I attended my first ever Eden Mill’s Writer’s Festival this month, and it was a wonderful and interesting experience. For those of you who have never been, it is an experience. Eden Mills is a very small community of about 300 people – there isn’t enough community space to actually hold a festival as large as this one, so the townspeople actually open their homes, backyards, and streets to the festival goers.
I read in the stunning staircased back garden of a family, with the river as a back drop, and the author’s green room (where it seems everyone couldn’t stop talking about Moffat’s new series “Sherlock”) was literally the living, dining room, and kitchen of someone’s house. I felt awful for not taking off my shoes.

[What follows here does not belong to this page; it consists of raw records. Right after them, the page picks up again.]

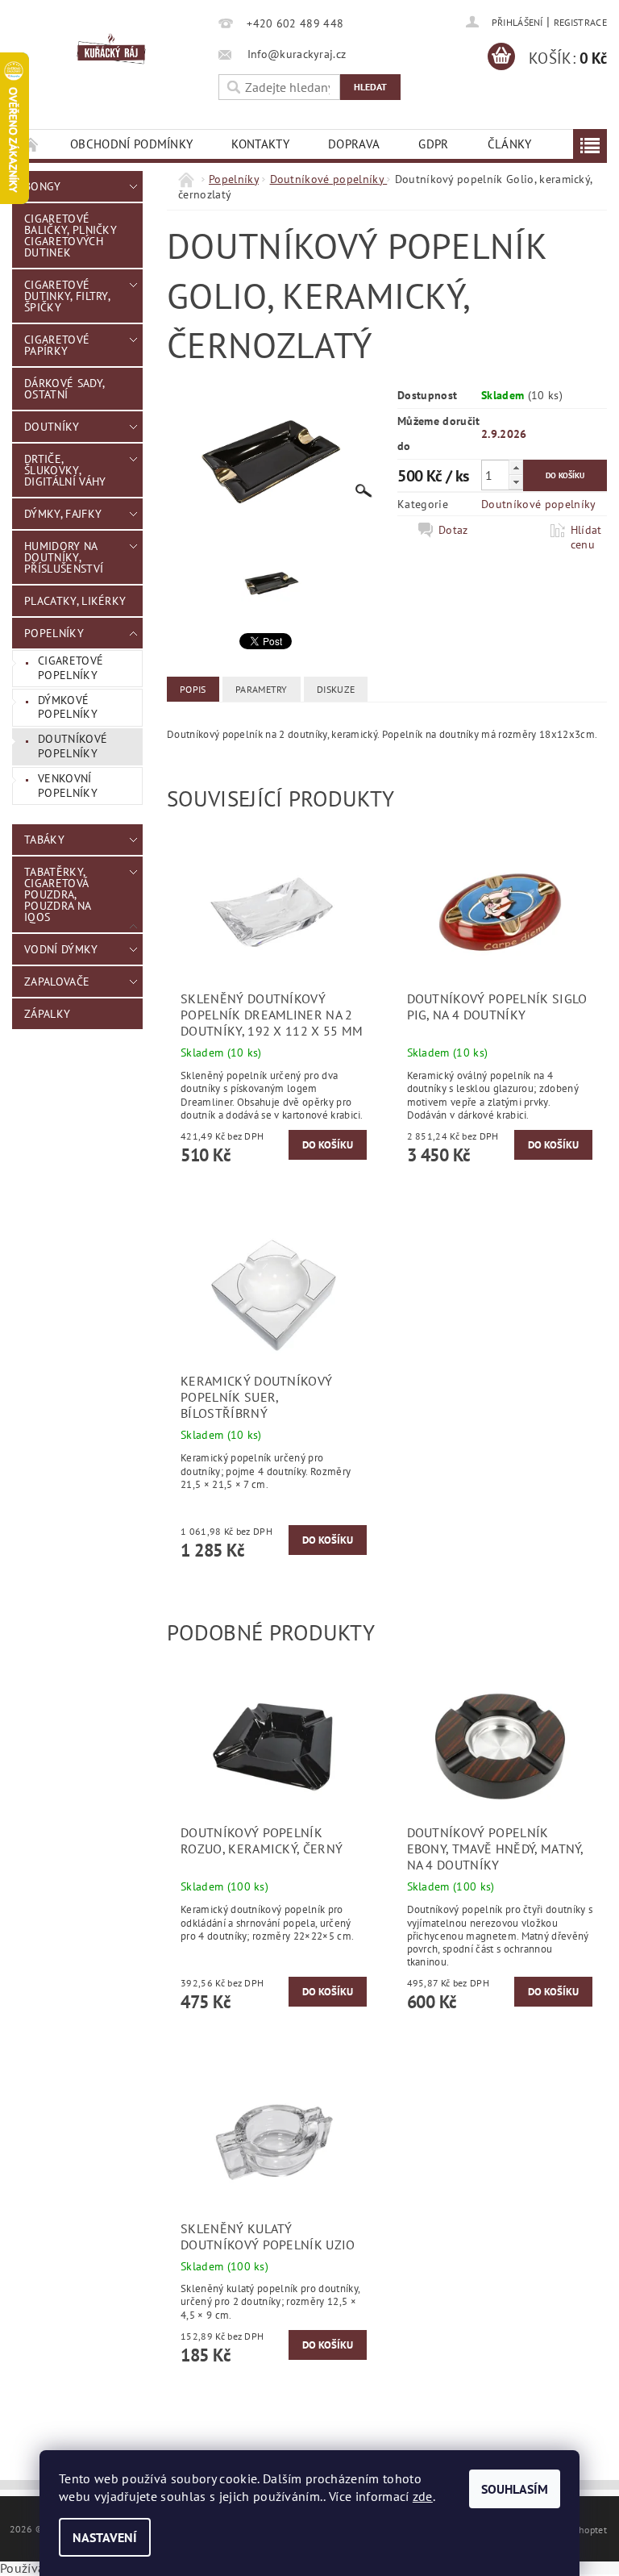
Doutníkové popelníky (72, 746)
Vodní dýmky (61, 949)
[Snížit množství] (516, 482)
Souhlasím (514, 2489)
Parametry (261, 689)
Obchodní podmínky (131, 144)
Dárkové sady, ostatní (64, 389)
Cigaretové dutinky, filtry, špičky (67, 296)
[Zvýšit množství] (516, 467)
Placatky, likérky (75, 601)
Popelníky (54, 633)
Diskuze (336, 689)
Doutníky (52, 426)
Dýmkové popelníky (68, 707)
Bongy (42, 186)
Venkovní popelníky (68, 785)
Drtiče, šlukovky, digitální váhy (65, 470)
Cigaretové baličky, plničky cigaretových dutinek (70, 235)
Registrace (580, 22)
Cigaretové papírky (56, 345)
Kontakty (260, 144)
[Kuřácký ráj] (111, 49)
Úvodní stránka (31, 144)
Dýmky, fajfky (63, 513)
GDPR (433, 144)
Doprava (354, 144)
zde (423, 2496)
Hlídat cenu (586, 537)
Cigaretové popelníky (70, 667)
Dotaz (453, 530)
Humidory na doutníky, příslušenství (63, 557)
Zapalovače (56, 981)
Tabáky (44, 839)
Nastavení (105, 2537)
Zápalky (47, 1014)
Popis (193, 689)
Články (510, 144)
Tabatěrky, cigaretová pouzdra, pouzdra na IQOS (57, 894)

The evening before the festival there was a lovely catered event for the authors, where we huddled under tents in the rain and too joy in the splutting bonfire and champagne. I met the clever Clare Hitchens, the volunteer in charge of the YA section, and the geek-tastic author Erin Bow (whose book Plain Kate just came out and I devoured in about five hours). Erin was a Fringe author previous, like I was this year – that means, authors who are not yet widely published. Though, it was nice to hear me be introduced with “Author of the soon-to-be-published”. That sent a little thrill up my spine, I tell you!
Back to Erin – we spent the night talking because our first conversation went like this:
Erin: When does your book come out?
Me: April, 2010
Erin: 2010?
Me: 2011. I keep doing that. I don’t know why.

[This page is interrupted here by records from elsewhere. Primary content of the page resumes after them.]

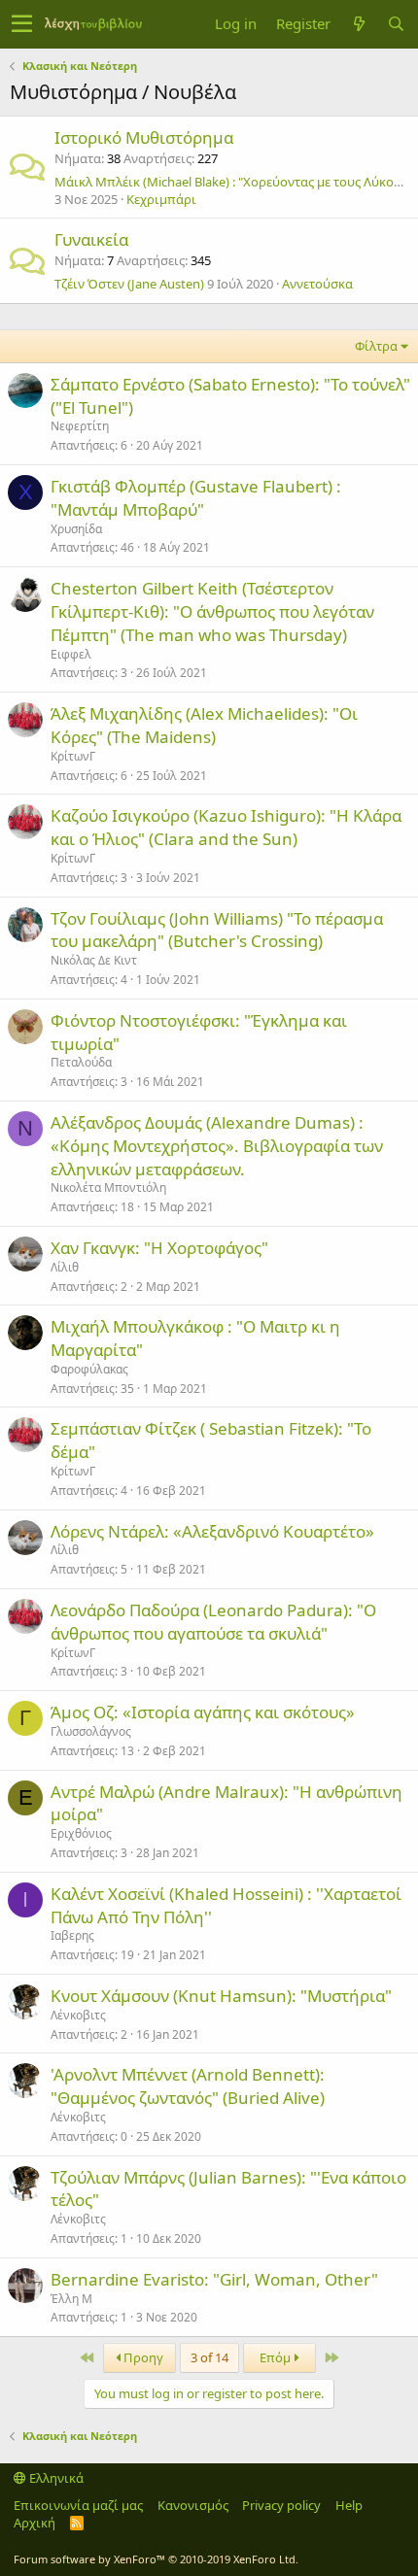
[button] (22, 24)
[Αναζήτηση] (395, 24)
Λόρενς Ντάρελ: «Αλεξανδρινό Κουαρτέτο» (212, 1531)
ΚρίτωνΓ (73, 756)
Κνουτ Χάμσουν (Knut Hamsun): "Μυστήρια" (221, 1995)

Erin: It’s a time travelling book.
Me: Actually, it is! There is some time travel.
Erin: Really! Where does it take place?
Me: Around here, this area of Ontario, and a bit in London and Cardiff
Erin: Oh, that explains it. There’s a rift in time and space under Cardiff.
Me: I know. No Jack Harkness in my book though, sadly.
Yay for stealth!geeking.
I also found out later that Drew Hayden Taylor was at the party, and I’m sort of glad I never got introduced to him because I think my brain might have fallen out of my ears or something. I love that man’s work; “Toronto at Dreamer’s Rock” is one of my favourite plays ever.
On Sunday morning my parents and I went to the festival grounds, and enjoyed hearing Drew Hayden Taylor and a few other fabulous readers at the First Nations site, and I got to have a chat with Ira Nayman. Then by sheer coincidence, I ran into a woman that I haven’t seen since I was a musical theatre brat in highschool, and we had one of those squealing conversations about “oh, how you’ve grown up!” and “wow, a book!” and “you got remarried, where are your kids now? Professional actors, cool!”
When it was time for me to read, I was given the marvellous surprise of having two of my cousins and one of my aunts show up unexpectedly! One drove down especially for my reading and then had to whip back up to Sauble Beach to work. If you don’t know where that is, it was at least a two hour drive.
I think it went very well. I read one of the more literary sections of the book, very introspective and character driven, and made a joke at my father’s expense about how this was the first time he’d ever been forced to suffer through any of my work. He turned all red and the whole audience looked at him and I had to try not to chuckle too loudly.
I feel I did a great job. I was very happy with the reading, and I really enjoyed listening to the other two Fringe readers as well.
The reading was followed by icecream, talking to friends who had also come to see the reading, and discussing an art piece I have comissioned for the launch from mixed media assemblage artist Eric Allen Montgomery.
It was a wonderful day, the sun held out, and I got to hear one of my favourite Canadian writers read his own work.
Great time this year and I will go back in an instant. Thank you Melinda Burns adn the Fringe Readers group, the adjudication committee, and to the Eden Mills Festival and the people of Eden Mills itself.